Marco's Blog

All content personal opinions or work.
en eo

The Comment Spammer

2011-06-24 2 min read Web marco

Strangely, around 6/11, traffic to this site started to skyrocket. Even more strangely, the traffic skyrocketed only in a few metrics, namely pages and bandwidth. The visits and visitors didn’t move much. How odd.

I didn’t pay much attention: after all, I had been updating the site around that same time, although I though I had started after that date. But who is to remember.

After a few weeks, though, I started to get spooked and looked at my AWStats report more closely. There I saw it: a single IP address,, was responsible for over 90% of the traffic. I checked into it on Google, where it said that IP address belongs to a Russian ISP, and that it is famous for comment spam.

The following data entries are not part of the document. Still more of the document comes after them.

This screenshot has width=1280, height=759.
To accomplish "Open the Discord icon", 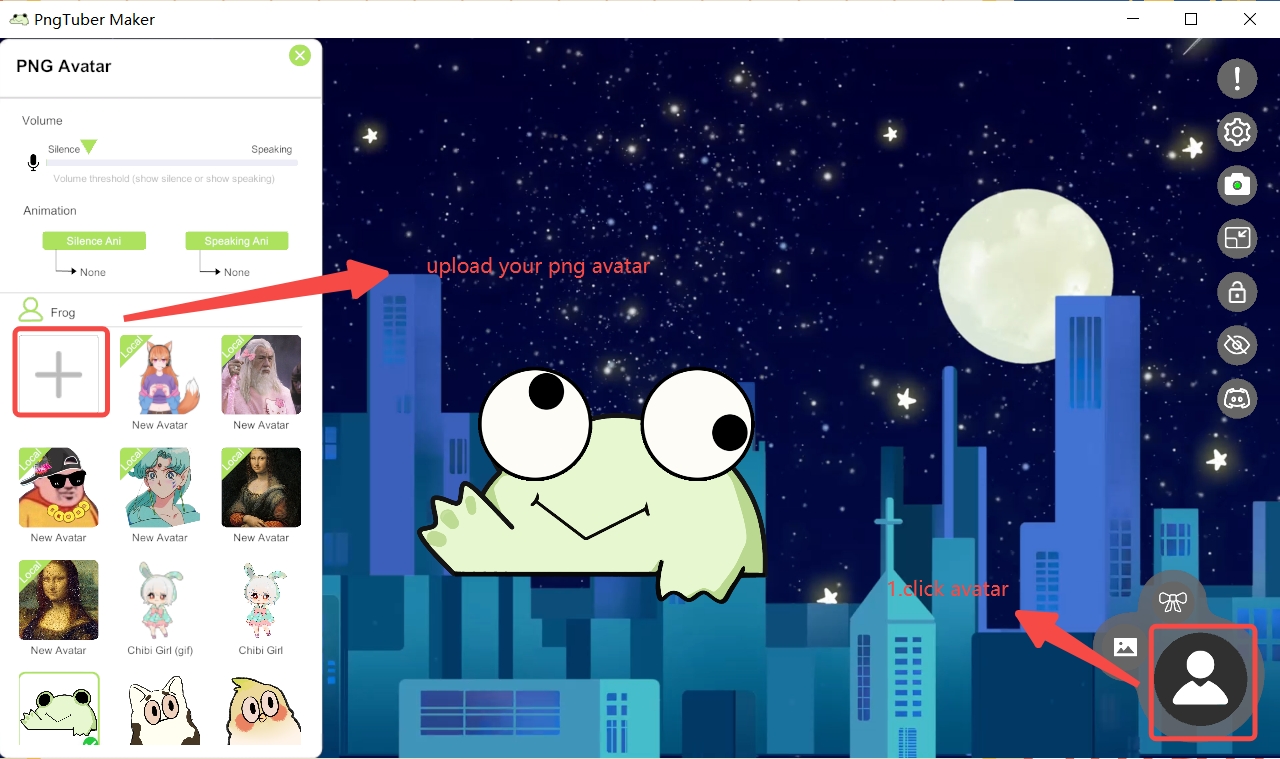I will [1237, 398].
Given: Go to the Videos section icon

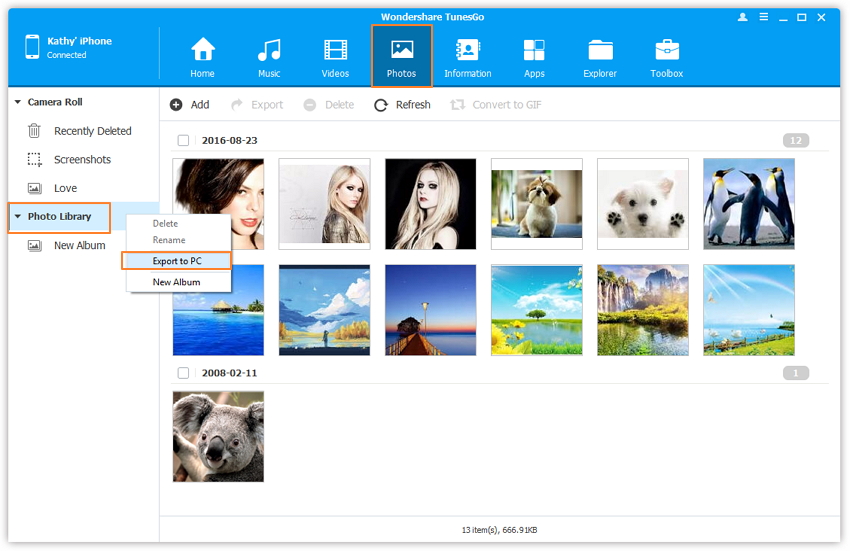Looking at the screenshot, I should (x=335, y=50).
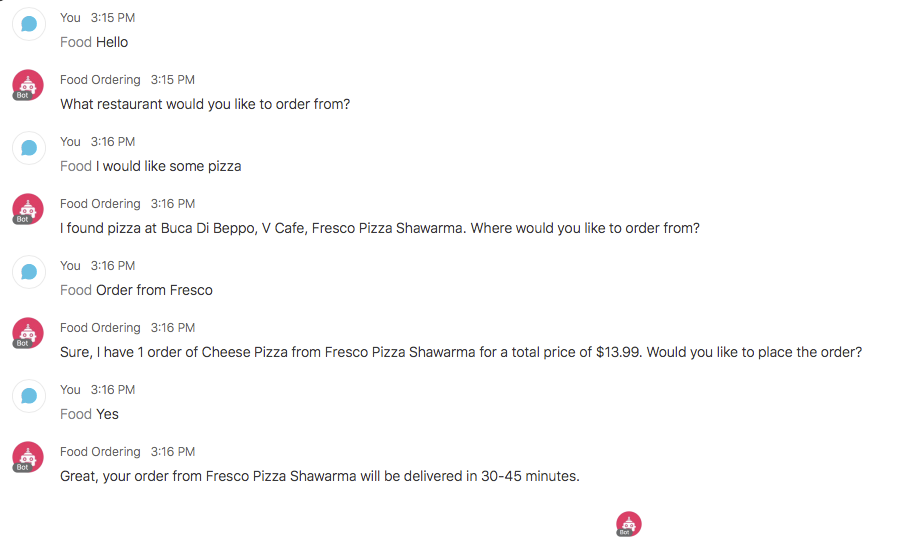Click the Food mention before I would like some pizza
This screenshot has height=546, width=901.
pos(76,166)
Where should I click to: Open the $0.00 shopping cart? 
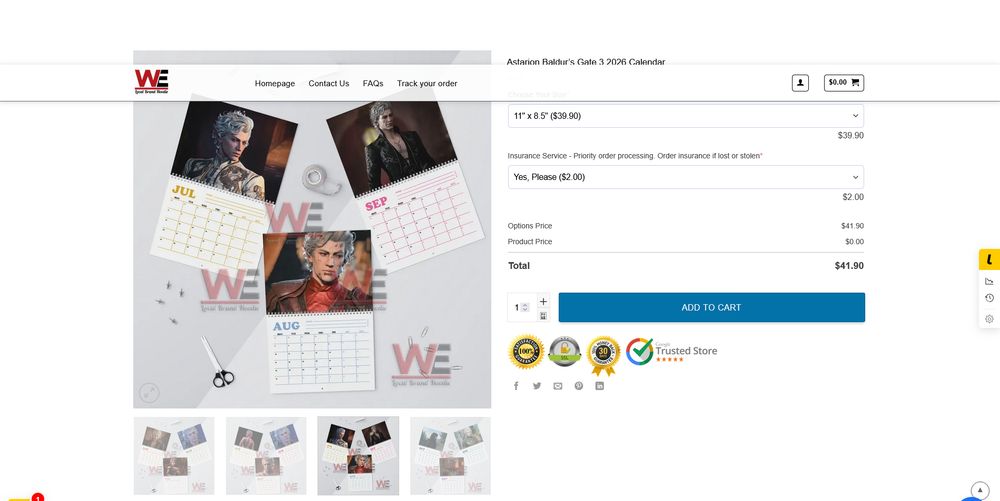click(844, 83)
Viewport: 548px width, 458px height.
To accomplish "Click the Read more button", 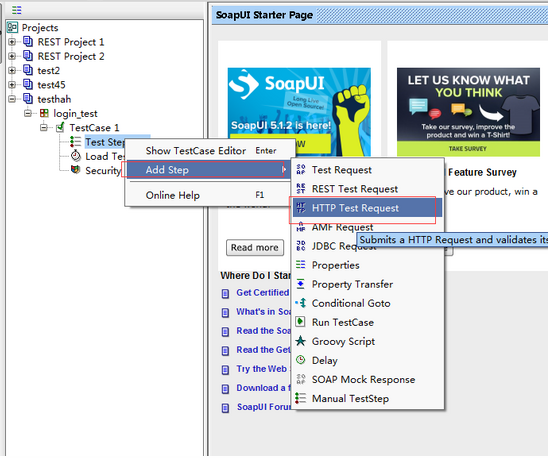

I went to the log files and saw that, indeed, the perp was spamming RSGallery, the image gallery component I use. The advantage of spamming that gallery is that, by default, comments are invisible to humans (you have to click a separate tab) and are not reported to the admin. Google and other bots, on the other hand, don’t know a thing about a tab and consider all content equally wonderful.

So I went to my database to check the size of the comments table – over 70,000 comments in just a few days! As I perused them, I realized no human had ever left a comment, they were just all spam. After all, the comment function was unreachable from the way I had set up the site.

Now, there was no harm done. Fortunately I don’t have a bandwidth cap on my hosting plan, and the hosting provider will have to live with 30GB of usage in two weeks. If I had had a cap, though, my site might have been throttled or entirely shut down – or alternatively I might have had to pay up.

So, why is that considered legal? Is it considered legal? Or is it one of those things that fall under the weird jurisdiction of “illegal interference with networks” that occasionally gets a witless WiFi moocher in trouble?

Well, if you want to know what to do when the comment spam is too bad: remove the perp from access (either by installing iptables and issuing a drop, or by adding the corresponding rule to your HTTP server setup), and truncate the comments table. Both together take about 5 minutes of your valuable time, until some other moron tries the same trick.